This endearing picture book about a timid boy who longs to belong has an agenda but delivers its message with great sensitivity.

Brian wants to join in but is overlooked, even ostracized, by his classmates. Readers first see him alone on the front endpapers, drawing in chalk on the ground. The school scenarios are uncomfortably familiar: High-maintenance children get the teacher’s attention; team captains choose kickball players by popularity and athletic ability; chatter about birthday parties indicates they are not inclusive events. Tender illustrations rendered in glowing hues capture Brian’s isolation deftly; compared to the others and his surroundings, he appears in black and white.

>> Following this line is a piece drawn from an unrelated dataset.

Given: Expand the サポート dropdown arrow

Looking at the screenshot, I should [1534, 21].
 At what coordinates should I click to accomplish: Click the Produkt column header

What saves Brian is his creativity. As he draws, Brian imagines amazing stories, including a poignant one about a superhero with the power to make friends. When a new boy takes some ribbing, it is Brian who leaves an illustrated note to make him feel better. The boy does not forget this gesture. It only takes one person noticing Brian for the others to see his talents have value; that he has something to contribute. Brian’s colors pop. In the closing endpapers, Brian’s classmates are spread around him on the ground, “wearing” his chalk-drawn wings and capes. Use this to start a discussion: The author includes suggested questions and recommended reading lists for adults and children.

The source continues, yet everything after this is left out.